MEC Interaction Chicago Shuttered After NY Office Loses Sears
Bitterness and anger can be a common emotion when it comes to employment issues and the negative treatment co-workers receive from their superiors for issues outside their control. Those are the emotions eight former WPP MEC Interaction employees may be feeling today after having their office in Chicago shuttered by WPP MEC Interaction Founder Alan Schanzer.
According to a source, the Chicago office, which handled the Sears interactive business for four years until Schanzer moved it to his New York office last November has been shuttered. The source tells us the account, originally won five years ago by the New York office, was moved to the newly-created Chicago office four years ago because the account was "a task his team couldn't handle."
Reportedly fearing his own office's extinction due to loss of other business, Schanzer moved the account back to the New York office only to lose it five months later in a review. Apparently, things didn't go so well. Conversely, the Chicago office scrambled to successfully bring in new business to fill the void left bt Sears but that proved only to be a temporary solution.
Following an account loss of this magnitude, logic might dictate the team working directly on the account would find themselves in the unemployment line or at least suffer some consequence but it was the eight Chicago-based MEC Interactive employees who, we're told, "saved" the account from New York four years ago which Schanzer decided to off instead.

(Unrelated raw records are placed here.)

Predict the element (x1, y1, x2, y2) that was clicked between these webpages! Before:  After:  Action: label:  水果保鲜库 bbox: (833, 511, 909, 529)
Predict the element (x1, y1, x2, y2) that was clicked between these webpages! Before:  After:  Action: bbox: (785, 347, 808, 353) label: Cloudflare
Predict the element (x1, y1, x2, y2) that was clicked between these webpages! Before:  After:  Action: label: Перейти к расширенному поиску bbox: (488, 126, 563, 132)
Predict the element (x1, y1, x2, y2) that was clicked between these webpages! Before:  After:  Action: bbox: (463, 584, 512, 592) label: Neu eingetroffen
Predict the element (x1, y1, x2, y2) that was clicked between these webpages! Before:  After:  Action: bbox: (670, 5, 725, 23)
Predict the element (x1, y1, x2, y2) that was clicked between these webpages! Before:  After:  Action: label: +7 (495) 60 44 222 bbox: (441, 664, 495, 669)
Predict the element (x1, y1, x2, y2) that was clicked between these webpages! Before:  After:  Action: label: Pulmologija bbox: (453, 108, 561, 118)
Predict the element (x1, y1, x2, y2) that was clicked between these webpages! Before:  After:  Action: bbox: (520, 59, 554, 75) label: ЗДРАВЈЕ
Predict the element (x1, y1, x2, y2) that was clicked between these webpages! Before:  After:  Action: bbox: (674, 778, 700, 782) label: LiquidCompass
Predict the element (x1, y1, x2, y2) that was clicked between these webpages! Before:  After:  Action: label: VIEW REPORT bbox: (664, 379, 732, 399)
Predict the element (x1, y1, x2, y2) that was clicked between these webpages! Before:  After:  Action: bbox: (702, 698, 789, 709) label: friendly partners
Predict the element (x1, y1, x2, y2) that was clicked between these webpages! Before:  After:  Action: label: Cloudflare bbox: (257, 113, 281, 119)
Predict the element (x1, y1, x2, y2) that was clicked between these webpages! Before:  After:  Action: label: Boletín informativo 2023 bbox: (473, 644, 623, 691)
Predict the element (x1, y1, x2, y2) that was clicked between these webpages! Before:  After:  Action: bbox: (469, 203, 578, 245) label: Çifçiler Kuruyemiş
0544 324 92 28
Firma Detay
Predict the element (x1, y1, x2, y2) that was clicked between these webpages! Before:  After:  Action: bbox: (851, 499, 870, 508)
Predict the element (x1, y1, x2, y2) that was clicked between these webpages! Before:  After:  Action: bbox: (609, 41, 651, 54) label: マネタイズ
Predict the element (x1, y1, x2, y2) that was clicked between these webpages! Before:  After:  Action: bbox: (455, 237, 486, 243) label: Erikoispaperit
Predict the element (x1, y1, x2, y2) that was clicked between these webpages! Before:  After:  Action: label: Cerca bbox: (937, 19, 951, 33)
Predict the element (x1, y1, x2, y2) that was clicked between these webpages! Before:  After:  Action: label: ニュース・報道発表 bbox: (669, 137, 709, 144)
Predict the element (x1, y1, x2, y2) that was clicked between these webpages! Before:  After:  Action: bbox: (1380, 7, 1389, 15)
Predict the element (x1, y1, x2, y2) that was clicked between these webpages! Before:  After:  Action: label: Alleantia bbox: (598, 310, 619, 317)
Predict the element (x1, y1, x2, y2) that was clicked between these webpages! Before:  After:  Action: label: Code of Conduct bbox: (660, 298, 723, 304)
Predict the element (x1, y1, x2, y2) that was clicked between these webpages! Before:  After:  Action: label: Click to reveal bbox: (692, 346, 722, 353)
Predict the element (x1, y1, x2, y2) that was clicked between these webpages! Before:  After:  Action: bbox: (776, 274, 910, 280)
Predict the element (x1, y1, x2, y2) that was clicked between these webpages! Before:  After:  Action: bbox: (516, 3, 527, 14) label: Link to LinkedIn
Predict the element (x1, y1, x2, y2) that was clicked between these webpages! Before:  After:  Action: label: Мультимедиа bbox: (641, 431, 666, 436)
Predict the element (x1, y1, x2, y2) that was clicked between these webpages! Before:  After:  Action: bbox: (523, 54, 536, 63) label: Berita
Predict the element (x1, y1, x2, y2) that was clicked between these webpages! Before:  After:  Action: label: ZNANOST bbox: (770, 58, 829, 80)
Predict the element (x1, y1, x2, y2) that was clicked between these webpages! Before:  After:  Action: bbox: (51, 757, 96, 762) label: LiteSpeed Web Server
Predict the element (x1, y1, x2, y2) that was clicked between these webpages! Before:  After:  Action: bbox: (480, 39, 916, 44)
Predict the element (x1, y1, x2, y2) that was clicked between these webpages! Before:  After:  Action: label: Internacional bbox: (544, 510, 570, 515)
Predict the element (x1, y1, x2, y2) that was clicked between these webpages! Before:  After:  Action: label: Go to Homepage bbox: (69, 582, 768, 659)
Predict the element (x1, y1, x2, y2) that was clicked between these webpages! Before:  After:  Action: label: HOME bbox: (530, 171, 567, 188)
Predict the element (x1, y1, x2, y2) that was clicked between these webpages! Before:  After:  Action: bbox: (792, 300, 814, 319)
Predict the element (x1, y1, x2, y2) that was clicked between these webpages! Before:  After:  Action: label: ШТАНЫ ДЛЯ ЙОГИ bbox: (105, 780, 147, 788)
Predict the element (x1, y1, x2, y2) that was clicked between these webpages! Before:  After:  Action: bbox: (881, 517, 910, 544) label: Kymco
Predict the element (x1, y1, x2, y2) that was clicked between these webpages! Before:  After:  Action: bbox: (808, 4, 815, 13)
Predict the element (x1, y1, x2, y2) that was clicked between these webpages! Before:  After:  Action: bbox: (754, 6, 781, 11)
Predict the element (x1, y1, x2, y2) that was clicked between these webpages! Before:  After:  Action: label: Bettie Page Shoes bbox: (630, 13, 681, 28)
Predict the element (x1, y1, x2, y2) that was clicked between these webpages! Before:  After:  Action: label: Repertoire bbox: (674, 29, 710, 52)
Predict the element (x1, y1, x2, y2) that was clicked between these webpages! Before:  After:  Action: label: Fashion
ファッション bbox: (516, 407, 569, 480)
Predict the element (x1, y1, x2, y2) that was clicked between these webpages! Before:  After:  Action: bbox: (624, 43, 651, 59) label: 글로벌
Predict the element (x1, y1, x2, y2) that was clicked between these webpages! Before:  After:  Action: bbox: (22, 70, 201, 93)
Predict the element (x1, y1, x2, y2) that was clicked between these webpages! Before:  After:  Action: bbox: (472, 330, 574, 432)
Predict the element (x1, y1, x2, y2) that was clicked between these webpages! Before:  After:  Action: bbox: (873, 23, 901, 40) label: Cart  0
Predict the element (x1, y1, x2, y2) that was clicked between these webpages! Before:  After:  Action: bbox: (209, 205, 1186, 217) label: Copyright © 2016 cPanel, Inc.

In typical ad industry fashion, the eight Chicago-based MEC Interactive employees were handed a paltry two weeks severance package and a promise they'd have the chance to interview for other WPP jobs in July if they agreed not to comment. To be clear, the tip we base this story on did not come from one of the eight Chicago employees. Also in typical agency fashion, the Chicago team was promised there'd be no layoffs after the Sears loss only to find a New York-based HR representative knocking on their door yesterday morning with walking papers. Nary a peep from Schanzer. Calls to Alan Schanzer for comment were not immediately returned prior to publication.
While it's certainly unfortunate eight very successful people are out of work today in Chicago, one could argue they are without jobs because their office was created solely to handle the one account which was taken away from them. And that Schanzer was more than kind to keep them on for the six months after he shifted the account to his New York office. Conversely, one could argue the eight proved themselves worthy of saving for bringing in new business seemingly in addition to the parent company's overall revenues. And that Schanzer was far too harsh in closing the office rather than making "adjustments" in his New York office where the loss of the Sears account occurred.
The agency business is a nasty one. We know. We've been there. We've been used, abused, lied to, made to lie, laid off, fired, taken advantage of. Apparently, everything is still business-as-usual inside the hallowed walls of the proverbial Madison Avenue.
UPDATE: Informing us we need better sources Alan Schanzer has contacted us and, through an email exchange, has confirmed the Chicago office remains open with people "working across all disciplines in the business." He tells us he believes just 5-6 people were let go, not eight. Further clarifying things, Alan told us, "We build our business in a way that provides flexibility based on where we need resources for a client engagement. We no longer work with Sears and therefore, no longer need those resources in that location. MEC Chicago remains open and vibrant."